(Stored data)
[Start of Attachment]

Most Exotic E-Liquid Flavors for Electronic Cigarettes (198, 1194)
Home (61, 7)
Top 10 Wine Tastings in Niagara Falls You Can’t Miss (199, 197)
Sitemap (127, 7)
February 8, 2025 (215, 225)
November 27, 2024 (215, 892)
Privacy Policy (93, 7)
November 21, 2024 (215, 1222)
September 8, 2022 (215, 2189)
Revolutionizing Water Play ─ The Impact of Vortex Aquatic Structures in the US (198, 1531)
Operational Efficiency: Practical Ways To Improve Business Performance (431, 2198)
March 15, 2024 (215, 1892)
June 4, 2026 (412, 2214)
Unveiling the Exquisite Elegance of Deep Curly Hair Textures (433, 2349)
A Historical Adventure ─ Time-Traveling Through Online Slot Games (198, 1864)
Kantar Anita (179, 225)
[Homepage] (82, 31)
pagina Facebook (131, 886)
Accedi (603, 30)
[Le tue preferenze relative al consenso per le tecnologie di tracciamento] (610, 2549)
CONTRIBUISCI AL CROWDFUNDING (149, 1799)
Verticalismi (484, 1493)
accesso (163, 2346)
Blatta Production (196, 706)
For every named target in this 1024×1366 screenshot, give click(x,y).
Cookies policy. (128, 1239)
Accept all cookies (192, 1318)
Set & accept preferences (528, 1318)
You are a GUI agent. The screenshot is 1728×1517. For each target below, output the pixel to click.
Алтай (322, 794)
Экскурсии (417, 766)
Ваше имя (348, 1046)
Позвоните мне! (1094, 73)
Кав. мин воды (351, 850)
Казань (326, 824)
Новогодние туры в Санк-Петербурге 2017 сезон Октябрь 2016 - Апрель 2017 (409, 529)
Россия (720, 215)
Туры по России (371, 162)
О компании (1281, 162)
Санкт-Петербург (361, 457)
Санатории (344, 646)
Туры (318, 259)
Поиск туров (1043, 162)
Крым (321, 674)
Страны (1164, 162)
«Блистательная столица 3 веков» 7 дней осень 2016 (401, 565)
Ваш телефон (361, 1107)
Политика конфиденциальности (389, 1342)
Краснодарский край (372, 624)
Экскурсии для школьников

[End of Attachment]

PROMPT:
Every record needs to be written out again, exactly as it was given.

SOLUTION FOR THIS EXERCISE:
Most Exotic E-Liquid Flavors for Electronic Cigarettes (198, 1194)
Home (61, 7)
Top 10 Wine Tastings in Niagara Falls You Can’t Miss (199, 197)
Sitemap (127, 7)
February 8, 2025 (215, 225)
November 27, 2024 (215, 892)
Privacy Policy (93, 7)
November 21, 2024 (215, 1222)
September 8, 2022 (215, 2189)
Revolutionizing Water Play ─ The Impact of Vortex Aquatic Structures in the US (198, 1531)
Operational Efficiency: Practical Ways To Improve Business Performance (431, 2198)
March 15, 2024 (215, 1892)
June 4, 2026 (412, 2214)
Unveiling the Exquisite Elegance of Deep Curly Hair Textures (433, 2349)
A Historical Adventure ─ Time-Traveling Through Online Slot Games (198, 1864)
Kantar Anita (179, 225)
[Homepage] (82, 31)
pagina Facebook (131, 886)
Accedi (603, 30)
[Le tue preferenze relative al consenso per le tecnologie di tracciamento] (610, 2549)
CONTRIBUISCI AL CROWDFUNDING (149, 1799)
Verticalismi (484, 1493)
accesso (163, 2346)
Blatta Production (196, 706)
For every named target in this 1024×1366 screenshot, give click(x,y).
Cookies policy. (128, 1239)
Accept all cookies (192, 1318)
Set & accept preferences (528, 1318)
You are a GUI agent. The screenshot is 1728×1517. For each target below, output the pixel to click.
Алтай (322, 794)
Экскурсии (417, 766)
Ваше имя (348, 1046)
Позвоните мне! (1094, 73)
Кав. мин воды (351, 850)
Казань (326, 824)
Новогодние туры в Санк-Петербурге 2017 сезон Октябрь 2016 - Апрель 2017 (409, 529)
Россия (720, 215)
Туры по России (371, 162)
О компании (1281, 162)
Санкт-Петербург (361, 457)
Санатории (344, 646)
Туры (318, 259)
Поиск туров (1043, 162)
Крым (321, 674)
Страны (1164, 162)
«Блистательная столица 3 веков» 7 дней осень 2016 (401, 565)
Ваш телефон (361, 1107)
Политика конфиденциальности (389, 1342)
Краснодарский край (372, 624)
Экскурсии для школьников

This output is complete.